_Work task_: Please count how many lines in the entries below contain "each" and reply with the figure alone.

··········

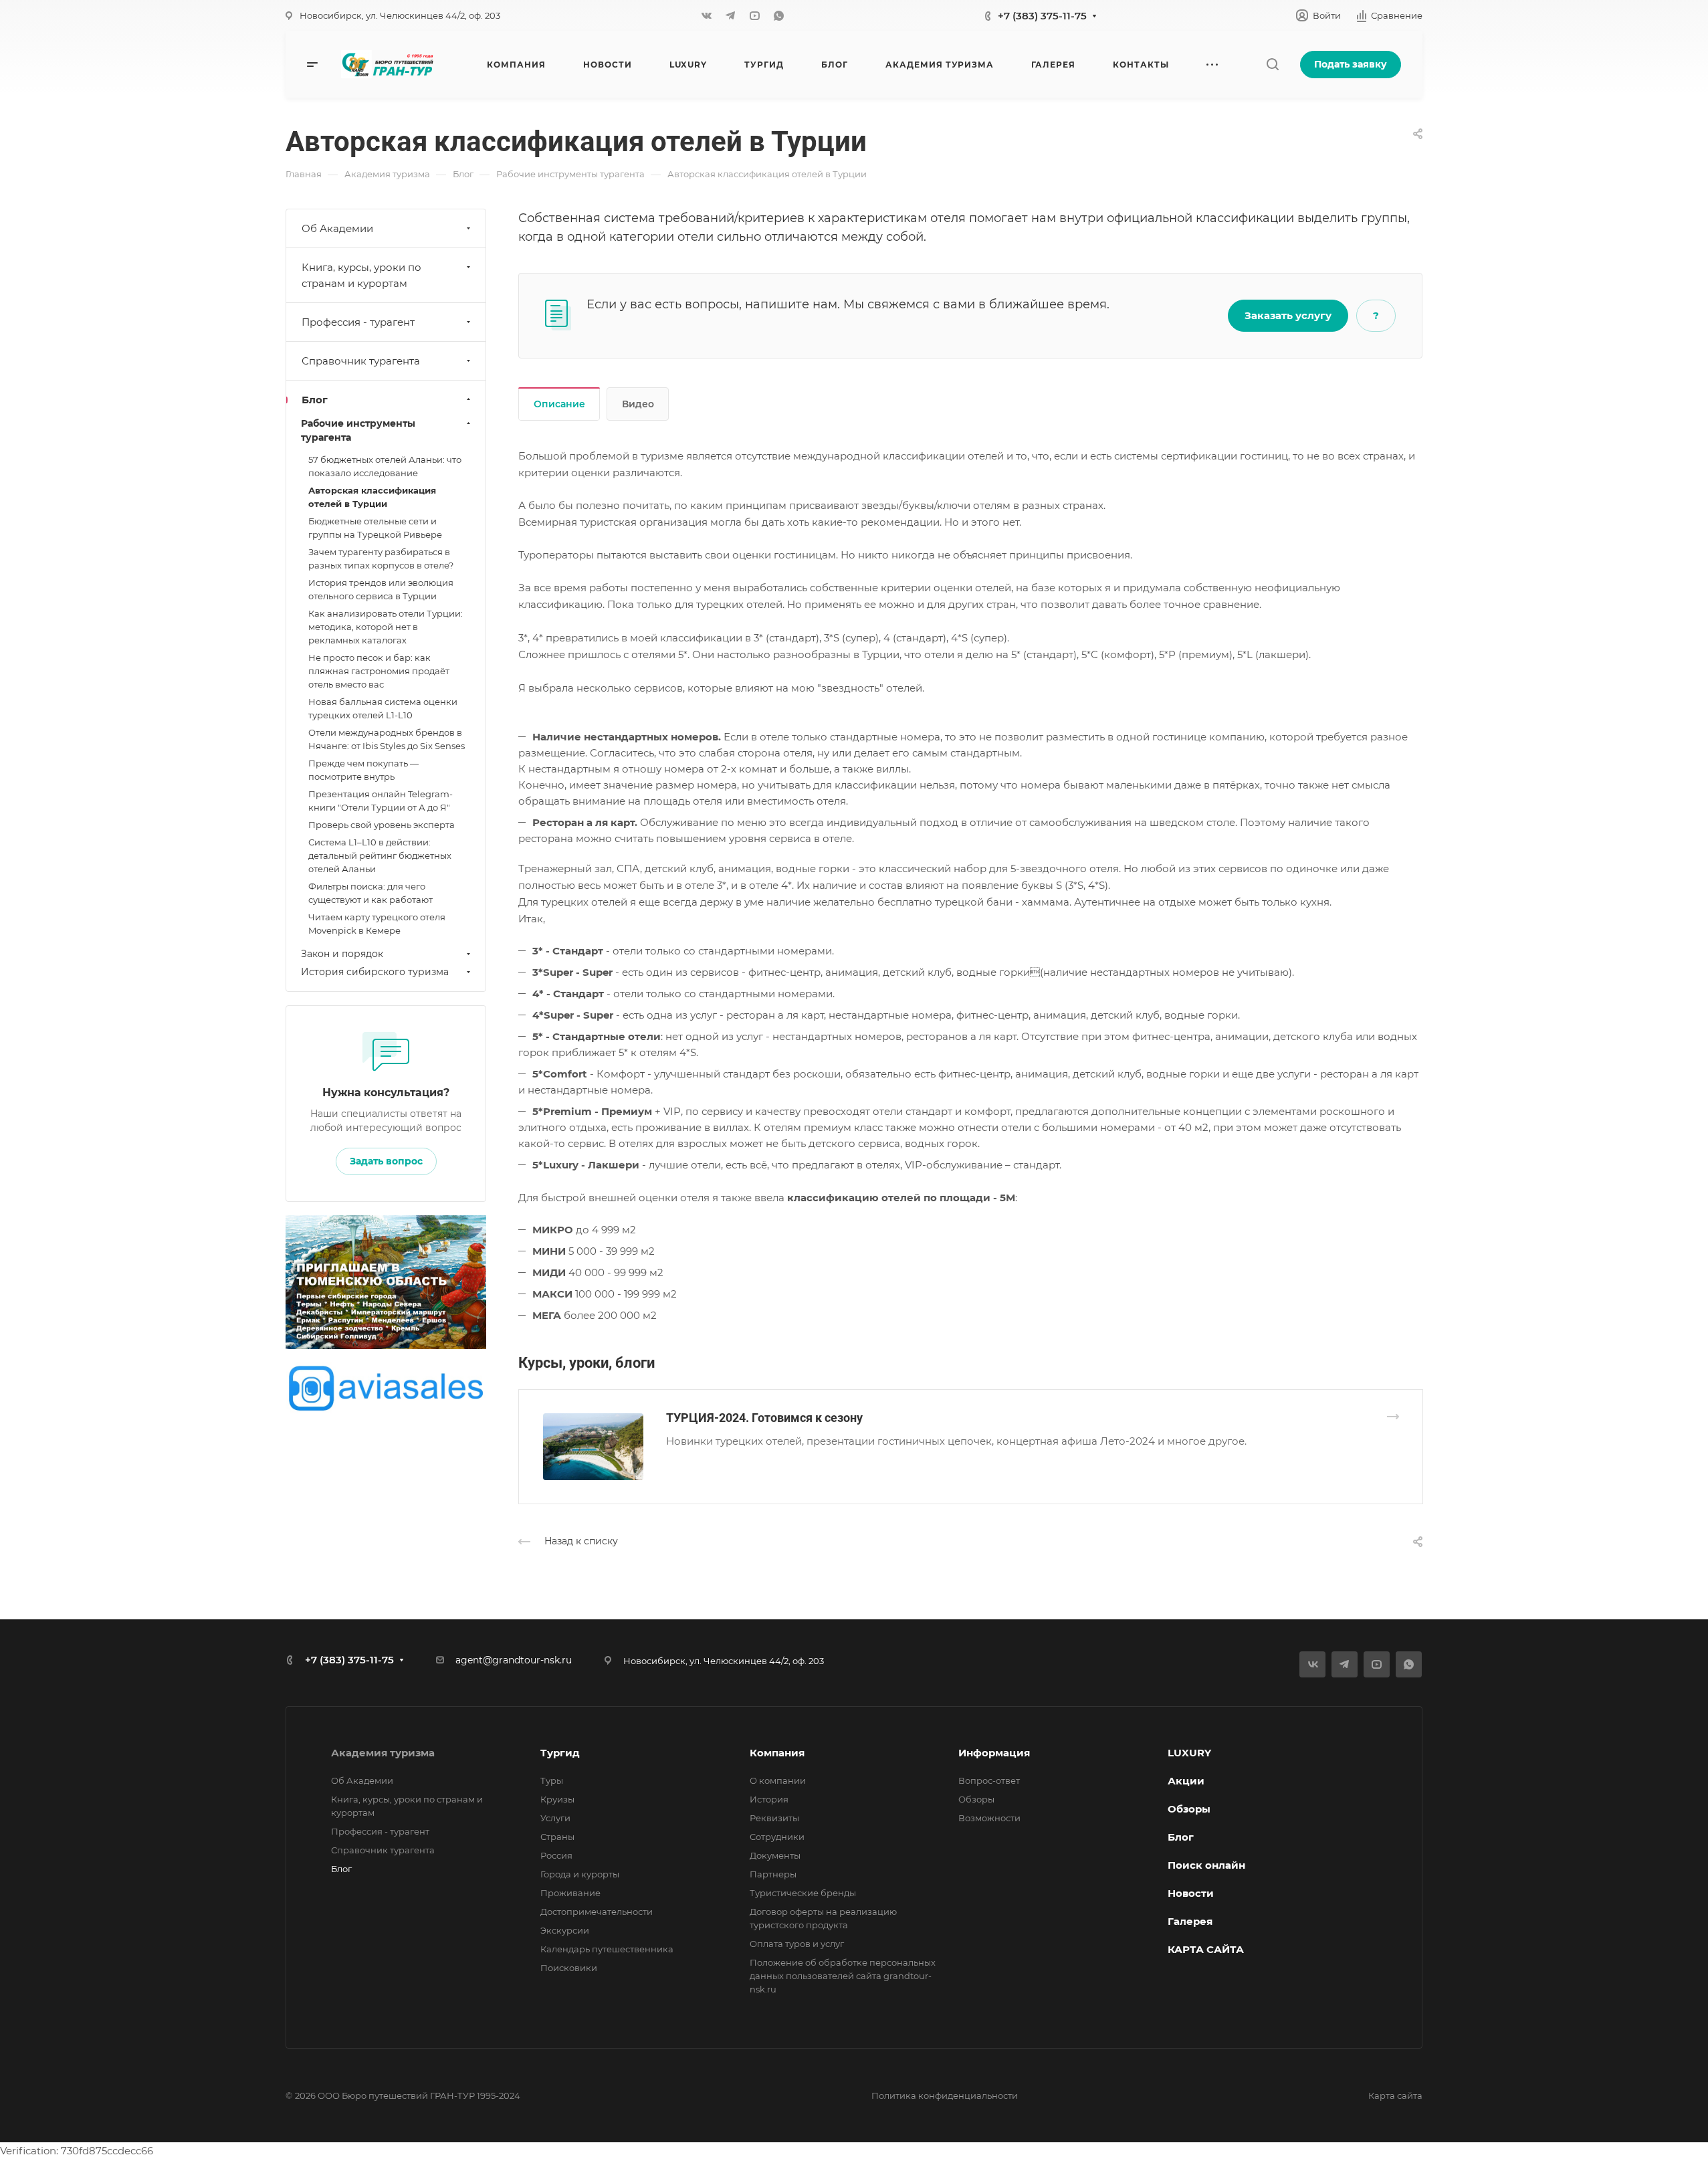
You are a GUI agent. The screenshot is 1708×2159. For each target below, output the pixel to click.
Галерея (1190, 1921)
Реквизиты (774, 1818)
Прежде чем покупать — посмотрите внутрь (363, 770)
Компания (777, 1752)
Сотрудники (777, 1836)
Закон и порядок (342, 954)
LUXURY (1189, 1752)
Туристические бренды (803, 1892)
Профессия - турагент (358, 322)
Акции (1186, 1780)
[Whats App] (778, 15)
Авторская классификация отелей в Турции (372, 497)
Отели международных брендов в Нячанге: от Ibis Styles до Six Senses (386, 739)
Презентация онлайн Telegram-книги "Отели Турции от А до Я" (380, 801)
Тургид (560, 1752)
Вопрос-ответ (989, 1780)
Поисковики (568, 1967)
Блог (315, 399)
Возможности (989, 1818)
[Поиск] (1272, 64)
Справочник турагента (361, 360)
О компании (778, 1780)
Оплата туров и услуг (797, 1943)
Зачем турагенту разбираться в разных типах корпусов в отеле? (380, 558)
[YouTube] (754, 15)
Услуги (555, 1818)
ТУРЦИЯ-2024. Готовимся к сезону (764, 1418)
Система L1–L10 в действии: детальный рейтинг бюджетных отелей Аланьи (379, 855)
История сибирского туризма (375, 972)
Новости (1191, 1893)
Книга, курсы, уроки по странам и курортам (361, 275)
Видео (638, 404)
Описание (559, 404)
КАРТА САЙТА (1206, 1949)
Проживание (570, 1892)
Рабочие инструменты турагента (358, 430)
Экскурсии (564, 1930)
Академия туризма (383, 1752)
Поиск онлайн (1206, 1865)
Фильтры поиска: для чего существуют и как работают (370, 893)
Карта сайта (1395, 2095)
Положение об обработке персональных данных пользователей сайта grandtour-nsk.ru (843, 1975)
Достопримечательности (596, 1911)
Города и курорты (579, 1874)
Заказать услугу (1288, 315)
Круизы (557, 1799)
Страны (557, 1836)
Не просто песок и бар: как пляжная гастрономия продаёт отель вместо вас (378, 671)
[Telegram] (730, 15)
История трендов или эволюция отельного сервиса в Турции (380, 589)
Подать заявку (1350, 64)
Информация (994, 1752)
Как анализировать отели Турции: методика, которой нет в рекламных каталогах (385, 626)
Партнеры (773, 1874)
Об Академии (337, 228)
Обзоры (976, 1799)
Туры (551, 1780)
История (769, 1799)
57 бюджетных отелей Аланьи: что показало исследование (384, 466)
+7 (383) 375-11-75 (1042, 15)
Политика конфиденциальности (944, 2095)
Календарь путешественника (606, 1949)
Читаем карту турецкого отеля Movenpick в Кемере (376, 924)
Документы (775, 1855)
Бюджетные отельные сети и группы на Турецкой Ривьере (375, 528)
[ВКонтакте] (706, 15)
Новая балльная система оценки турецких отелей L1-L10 (382, 708)
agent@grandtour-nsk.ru (513, 1660)
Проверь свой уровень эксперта (381, 824)
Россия (556, 1855)
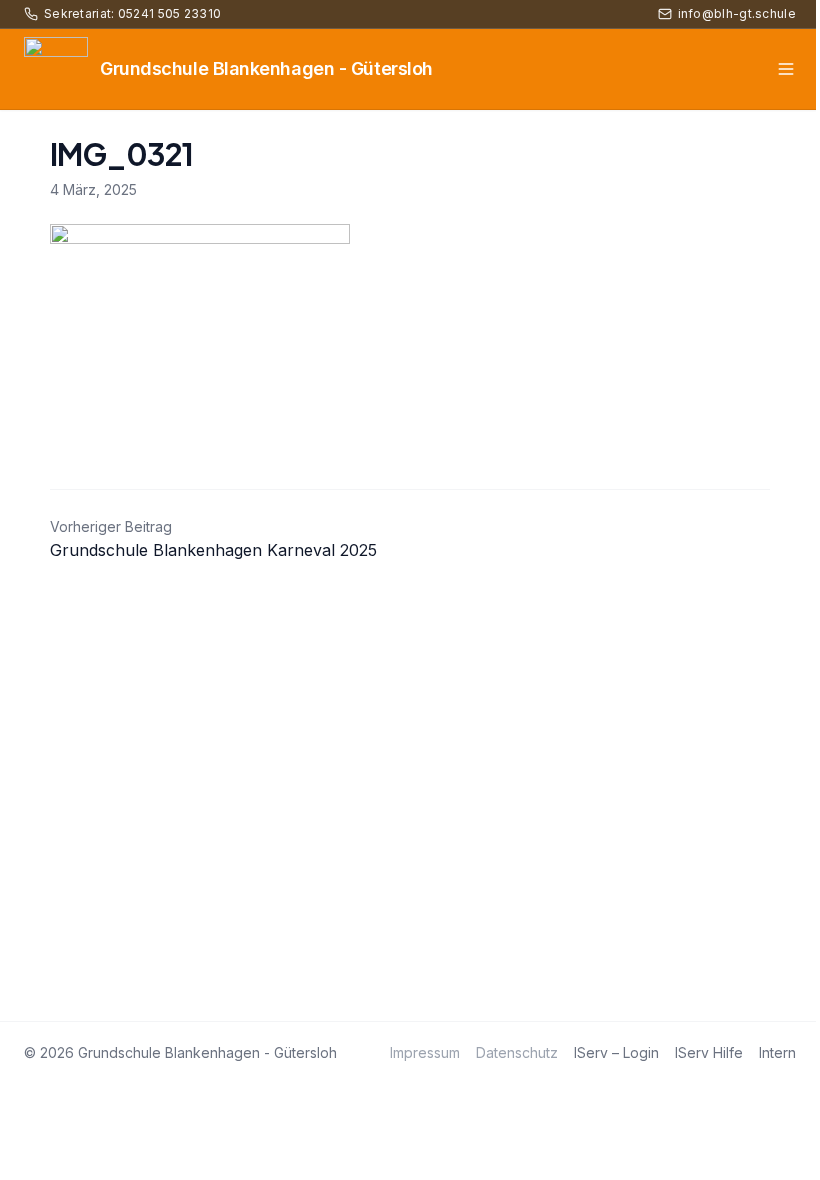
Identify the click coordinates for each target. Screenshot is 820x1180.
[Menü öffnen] (786, 69)
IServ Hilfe (709, 1052)
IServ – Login (616, 1052)
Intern (777, 1052)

··········

_Response_: 2